Work to be completed: Set down only what runs from the line containing "Given: Select the ACM-V Type choke image" through the last line of the data, exactly as it reads.

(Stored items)

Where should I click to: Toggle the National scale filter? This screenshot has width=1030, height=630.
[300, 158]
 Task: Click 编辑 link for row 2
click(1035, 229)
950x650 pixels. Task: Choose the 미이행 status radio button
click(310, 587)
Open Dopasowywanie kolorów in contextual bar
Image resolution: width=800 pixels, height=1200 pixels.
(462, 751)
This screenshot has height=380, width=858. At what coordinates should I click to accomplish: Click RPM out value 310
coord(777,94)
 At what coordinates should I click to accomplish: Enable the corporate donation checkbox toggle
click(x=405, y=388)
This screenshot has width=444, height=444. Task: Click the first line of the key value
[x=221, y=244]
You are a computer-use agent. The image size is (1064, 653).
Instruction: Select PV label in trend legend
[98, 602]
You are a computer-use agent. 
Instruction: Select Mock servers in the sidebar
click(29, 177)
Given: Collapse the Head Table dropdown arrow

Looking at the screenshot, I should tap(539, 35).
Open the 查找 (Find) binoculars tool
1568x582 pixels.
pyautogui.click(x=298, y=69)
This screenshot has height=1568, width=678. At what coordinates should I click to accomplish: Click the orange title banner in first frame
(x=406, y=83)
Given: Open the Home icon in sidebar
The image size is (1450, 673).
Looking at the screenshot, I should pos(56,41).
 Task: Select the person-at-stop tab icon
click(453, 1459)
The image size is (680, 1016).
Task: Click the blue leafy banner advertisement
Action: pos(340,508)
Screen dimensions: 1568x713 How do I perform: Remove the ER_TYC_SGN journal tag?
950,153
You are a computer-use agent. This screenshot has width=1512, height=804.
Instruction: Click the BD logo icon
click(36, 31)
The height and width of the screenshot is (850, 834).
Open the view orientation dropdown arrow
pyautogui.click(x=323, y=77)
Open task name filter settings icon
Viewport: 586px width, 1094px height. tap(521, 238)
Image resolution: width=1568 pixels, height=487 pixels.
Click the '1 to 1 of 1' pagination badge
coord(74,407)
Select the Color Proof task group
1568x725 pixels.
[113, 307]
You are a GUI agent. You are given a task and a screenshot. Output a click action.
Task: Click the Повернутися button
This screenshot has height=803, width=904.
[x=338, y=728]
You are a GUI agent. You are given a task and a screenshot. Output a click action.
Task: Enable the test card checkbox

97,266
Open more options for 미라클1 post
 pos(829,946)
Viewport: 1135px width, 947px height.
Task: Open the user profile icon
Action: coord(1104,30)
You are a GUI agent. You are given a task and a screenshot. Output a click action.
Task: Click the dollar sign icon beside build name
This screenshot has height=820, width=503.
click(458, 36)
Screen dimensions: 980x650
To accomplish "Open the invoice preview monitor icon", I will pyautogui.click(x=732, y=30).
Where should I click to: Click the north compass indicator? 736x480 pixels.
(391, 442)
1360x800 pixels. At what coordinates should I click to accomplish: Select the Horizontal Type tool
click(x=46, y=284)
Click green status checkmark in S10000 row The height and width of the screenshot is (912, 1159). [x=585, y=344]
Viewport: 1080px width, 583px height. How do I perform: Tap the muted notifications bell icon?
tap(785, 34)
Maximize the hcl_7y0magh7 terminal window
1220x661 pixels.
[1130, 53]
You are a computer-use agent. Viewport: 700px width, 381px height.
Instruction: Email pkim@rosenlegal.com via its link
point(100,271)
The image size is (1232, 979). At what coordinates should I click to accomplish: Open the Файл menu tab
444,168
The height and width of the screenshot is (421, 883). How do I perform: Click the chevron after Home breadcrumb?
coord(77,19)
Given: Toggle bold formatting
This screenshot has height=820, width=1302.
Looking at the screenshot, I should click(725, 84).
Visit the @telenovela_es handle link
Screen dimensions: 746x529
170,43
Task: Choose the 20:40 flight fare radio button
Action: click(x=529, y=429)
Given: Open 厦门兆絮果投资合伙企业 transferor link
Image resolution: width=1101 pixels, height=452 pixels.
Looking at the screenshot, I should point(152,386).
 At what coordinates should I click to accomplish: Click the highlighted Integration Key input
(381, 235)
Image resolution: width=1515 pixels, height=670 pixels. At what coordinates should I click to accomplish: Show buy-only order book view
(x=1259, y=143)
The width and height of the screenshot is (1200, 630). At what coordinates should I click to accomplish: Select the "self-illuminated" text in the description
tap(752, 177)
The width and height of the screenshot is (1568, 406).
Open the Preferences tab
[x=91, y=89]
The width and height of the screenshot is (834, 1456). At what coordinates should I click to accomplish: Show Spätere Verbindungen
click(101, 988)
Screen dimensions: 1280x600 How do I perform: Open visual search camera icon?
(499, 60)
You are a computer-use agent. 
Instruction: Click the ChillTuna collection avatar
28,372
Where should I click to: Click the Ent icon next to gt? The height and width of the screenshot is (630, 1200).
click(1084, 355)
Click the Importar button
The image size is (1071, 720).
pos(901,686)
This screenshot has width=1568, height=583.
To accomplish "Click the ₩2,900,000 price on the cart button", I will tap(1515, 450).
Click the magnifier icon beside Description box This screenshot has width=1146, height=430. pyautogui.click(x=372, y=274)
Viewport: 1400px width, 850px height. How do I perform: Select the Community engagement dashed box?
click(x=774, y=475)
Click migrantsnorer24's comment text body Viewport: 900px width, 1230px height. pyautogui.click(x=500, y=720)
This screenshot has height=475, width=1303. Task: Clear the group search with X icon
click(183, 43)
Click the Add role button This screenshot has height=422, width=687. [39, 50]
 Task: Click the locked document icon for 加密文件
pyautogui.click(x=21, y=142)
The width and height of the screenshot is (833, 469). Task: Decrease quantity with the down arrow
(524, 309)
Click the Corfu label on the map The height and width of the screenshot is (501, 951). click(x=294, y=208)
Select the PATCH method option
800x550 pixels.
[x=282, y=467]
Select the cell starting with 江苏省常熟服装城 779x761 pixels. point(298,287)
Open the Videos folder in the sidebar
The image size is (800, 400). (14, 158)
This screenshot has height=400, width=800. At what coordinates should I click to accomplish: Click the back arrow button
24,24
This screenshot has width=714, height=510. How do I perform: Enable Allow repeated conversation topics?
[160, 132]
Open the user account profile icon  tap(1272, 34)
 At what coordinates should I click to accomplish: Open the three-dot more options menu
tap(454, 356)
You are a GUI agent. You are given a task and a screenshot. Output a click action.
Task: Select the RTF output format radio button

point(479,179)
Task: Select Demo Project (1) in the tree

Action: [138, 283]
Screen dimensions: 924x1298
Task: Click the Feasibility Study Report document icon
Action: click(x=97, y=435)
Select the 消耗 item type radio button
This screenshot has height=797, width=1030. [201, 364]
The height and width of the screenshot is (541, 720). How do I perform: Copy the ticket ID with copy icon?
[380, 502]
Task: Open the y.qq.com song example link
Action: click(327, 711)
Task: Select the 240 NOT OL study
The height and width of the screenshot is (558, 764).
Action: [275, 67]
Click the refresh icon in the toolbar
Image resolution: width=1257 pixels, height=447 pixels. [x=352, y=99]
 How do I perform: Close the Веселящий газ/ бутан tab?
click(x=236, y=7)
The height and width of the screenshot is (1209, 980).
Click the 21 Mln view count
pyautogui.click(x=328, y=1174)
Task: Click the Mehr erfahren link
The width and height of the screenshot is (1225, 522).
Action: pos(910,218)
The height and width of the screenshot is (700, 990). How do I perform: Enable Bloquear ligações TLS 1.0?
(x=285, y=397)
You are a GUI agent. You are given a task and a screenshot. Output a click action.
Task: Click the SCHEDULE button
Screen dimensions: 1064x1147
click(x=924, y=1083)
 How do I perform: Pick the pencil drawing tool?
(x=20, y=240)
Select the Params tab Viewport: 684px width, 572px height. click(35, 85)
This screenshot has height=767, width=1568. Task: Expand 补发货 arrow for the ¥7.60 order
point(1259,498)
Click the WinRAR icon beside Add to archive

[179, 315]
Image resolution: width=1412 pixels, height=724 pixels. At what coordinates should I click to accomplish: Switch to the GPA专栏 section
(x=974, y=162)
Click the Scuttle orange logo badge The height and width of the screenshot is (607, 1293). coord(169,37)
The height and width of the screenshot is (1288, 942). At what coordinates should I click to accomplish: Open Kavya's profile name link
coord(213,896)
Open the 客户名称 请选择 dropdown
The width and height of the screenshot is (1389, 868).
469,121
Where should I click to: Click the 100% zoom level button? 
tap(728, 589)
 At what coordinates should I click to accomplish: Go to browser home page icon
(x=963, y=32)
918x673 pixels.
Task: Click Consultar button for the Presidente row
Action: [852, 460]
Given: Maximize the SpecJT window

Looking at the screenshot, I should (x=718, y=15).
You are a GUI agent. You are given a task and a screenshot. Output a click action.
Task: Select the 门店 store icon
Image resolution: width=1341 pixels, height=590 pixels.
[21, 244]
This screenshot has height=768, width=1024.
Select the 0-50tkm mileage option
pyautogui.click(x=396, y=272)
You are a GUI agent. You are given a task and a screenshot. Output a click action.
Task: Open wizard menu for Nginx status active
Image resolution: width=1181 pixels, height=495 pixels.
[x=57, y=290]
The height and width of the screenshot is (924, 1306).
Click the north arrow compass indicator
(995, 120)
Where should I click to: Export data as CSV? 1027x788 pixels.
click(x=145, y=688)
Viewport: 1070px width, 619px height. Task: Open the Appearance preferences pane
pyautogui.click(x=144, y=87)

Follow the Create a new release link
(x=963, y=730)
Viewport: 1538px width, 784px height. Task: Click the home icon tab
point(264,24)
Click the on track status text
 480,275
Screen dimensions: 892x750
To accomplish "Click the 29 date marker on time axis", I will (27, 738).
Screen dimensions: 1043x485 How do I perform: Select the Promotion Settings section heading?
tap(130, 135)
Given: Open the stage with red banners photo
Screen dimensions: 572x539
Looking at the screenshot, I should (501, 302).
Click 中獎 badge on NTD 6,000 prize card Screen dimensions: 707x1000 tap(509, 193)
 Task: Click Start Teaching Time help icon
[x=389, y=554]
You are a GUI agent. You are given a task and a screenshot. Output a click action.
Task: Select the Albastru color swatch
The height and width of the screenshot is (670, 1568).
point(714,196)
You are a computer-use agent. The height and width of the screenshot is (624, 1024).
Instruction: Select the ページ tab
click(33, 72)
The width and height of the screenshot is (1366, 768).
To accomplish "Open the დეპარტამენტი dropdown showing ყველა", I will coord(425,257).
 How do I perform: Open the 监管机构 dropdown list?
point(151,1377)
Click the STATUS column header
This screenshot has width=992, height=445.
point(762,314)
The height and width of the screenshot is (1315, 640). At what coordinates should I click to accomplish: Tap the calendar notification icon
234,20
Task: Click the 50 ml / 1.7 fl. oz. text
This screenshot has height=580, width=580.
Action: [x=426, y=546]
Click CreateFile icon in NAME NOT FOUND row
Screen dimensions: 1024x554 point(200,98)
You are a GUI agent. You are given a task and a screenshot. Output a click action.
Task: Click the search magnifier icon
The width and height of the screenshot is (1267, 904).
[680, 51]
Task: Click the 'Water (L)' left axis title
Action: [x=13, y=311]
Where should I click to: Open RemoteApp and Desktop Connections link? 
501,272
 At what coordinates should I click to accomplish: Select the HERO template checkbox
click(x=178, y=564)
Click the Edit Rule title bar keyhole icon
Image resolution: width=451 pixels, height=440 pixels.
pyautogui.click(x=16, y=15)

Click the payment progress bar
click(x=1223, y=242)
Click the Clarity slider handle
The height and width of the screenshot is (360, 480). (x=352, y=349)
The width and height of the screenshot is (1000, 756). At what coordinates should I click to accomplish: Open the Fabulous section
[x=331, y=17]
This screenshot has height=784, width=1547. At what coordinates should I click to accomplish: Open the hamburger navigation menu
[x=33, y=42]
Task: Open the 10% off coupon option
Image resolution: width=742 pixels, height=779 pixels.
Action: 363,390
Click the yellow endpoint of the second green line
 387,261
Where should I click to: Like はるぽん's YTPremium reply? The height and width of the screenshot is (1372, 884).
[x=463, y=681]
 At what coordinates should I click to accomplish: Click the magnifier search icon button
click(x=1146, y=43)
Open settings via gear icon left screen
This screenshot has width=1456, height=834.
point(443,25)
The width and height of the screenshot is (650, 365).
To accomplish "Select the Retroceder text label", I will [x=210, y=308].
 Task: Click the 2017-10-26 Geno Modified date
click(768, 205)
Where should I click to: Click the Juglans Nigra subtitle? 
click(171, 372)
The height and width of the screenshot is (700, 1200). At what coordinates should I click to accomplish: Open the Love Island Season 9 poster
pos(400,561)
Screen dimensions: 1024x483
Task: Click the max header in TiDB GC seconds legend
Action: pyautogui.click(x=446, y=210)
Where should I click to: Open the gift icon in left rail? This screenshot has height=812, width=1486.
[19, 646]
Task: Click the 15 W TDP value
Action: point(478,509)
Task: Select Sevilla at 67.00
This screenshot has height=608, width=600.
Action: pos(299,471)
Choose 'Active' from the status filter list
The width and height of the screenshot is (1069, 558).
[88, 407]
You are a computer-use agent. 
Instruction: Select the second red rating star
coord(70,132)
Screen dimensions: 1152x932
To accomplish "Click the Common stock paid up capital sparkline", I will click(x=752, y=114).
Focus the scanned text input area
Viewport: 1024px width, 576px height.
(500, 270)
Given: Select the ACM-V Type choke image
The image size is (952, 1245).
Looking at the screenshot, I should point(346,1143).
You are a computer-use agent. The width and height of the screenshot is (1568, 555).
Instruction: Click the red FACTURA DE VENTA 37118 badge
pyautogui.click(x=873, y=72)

Exercise answer:
Given: Select the ACM-V Type choke image
The image size is (952, 1245).
Looking at the screenshot, I should point(346,1143).
You are a computer-use agent. The width and height of the screenshot is (1568, 555).
Instruction: Click the red FACTURA DE VENTA 37118 badge
pyautogui.click(x=873, y=72)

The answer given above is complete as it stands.